A política de Cajazeiras esquentou nos últimos dias com uma polêmica em torno de exonerações de cargos de confiança do governo Estado. A ex-prefeita Denise Oliveira, embora ocupe o cargo de secretária Executiva na Secretaria de Desenvolvimento do Estado, pediu desculpas aos seus aliados por tê-los mobilizados em 2022 para a campanha de reeleição do governador João Azevedo, numa crítica direta governador. Num primeiro momento, o deputado Júnior Araújo, que é do PSB e da bancada aliada na Assembleia, chegou a afirmar que os cargos eram da confiança do governador e que não via problemas nas exonerações. Ocorre que seus aliados e da ex-prefeita Denise, ocupam diariamente programas de rádios e de canais das redes sociais para denunciar que estaria havendo perseguição política e acusar o governador e o deputado Chico Mendes, pré-candidato a prefeito pelo PSB, de perseguidores.

Contraponto: Zé Aldemir já demitiu 168

O contraponto a essa campanha já começa a ganhar corpo. Militantes da oposição local fizeram um levantamento e constataram que nos últimos três ou quatro meses o prefeito Zé Aldemir (PP) já exonerou e demitiu 168 servidores da Prefeitura de Cajazeiras por razões puramente políticas. Do outro lado, o governo do Estado teria feito apenas cerca de 15 mudanças nos cargos em Cajazeiras.
Eram aliados da vereadora Reelsa Borges, vereadores e secretários ligados ao médico Pablo Leitão, que chegou a figurar na lista de pré-candidatos a prefeito do deputado Zé Aldemir.
Nas redes sociais, já afirmam que o prefeito Zé Aldemir é o campeão em demissões políticas, lembrando sempre que os 168 demitidos eram seus eleitores.

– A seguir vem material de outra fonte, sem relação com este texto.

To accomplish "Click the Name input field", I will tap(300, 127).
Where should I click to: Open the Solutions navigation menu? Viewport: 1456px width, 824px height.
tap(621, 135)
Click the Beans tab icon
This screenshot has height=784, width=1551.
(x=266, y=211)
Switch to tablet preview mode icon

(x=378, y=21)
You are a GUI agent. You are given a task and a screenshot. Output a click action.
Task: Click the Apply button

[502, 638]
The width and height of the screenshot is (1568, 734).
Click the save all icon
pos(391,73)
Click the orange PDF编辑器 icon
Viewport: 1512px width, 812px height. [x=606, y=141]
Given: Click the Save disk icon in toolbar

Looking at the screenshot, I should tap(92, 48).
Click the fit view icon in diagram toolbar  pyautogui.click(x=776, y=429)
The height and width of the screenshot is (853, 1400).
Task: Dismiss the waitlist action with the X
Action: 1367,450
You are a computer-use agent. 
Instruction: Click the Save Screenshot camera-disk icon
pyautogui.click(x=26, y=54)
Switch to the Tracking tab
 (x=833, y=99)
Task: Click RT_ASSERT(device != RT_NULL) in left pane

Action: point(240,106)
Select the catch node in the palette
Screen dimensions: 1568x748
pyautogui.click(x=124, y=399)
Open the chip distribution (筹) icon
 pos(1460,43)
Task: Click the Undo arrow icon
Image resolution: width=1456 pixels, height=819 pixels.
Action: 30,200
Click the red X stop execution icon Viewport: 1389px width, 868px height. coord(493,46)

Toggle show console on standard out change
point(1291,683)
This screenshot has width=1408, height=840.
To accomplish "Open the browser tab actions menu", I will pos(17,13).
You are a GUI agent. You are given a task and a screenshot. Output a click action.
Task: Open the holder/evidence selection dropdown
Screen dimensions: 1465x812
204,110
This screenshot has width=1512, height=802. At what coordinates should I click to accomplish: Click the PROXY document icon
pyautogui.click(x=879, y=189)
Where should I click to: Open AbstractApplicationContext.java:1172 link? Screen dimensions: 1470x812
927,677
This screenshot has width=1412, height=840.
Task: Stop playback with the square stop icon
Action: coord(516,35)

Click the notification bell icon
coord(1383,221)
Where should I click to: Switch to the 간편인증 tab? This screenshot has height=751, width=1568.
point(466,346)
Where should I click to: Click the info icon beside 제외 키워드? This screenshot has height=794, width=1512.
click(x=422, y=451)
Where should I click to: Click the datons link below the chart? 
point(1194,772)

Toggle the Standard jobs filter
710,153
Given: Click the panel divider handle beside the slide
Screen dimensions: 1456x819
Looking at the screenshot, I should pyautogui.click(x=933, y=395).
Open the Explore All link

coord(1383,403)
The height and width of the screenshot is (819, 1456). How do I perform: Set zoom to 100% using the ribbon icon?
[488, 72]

62 exonerações num único dia

Outro contraponto é direcionado diretamente ao grupo político da ex-prefeita Denise e do deputado Júnior Araújo, que controlam a maioria dos cargos do governo na cidade. Os militantes da oposição lembram que em 2020, quando Denise era candidata a prefeita, ele o deputado Júnior tomaram todos cargos que haviam sido indicados pelo então deputado Jeová Campos e que, num único dia, eles conseguiram demitir 62 servidores do Estado.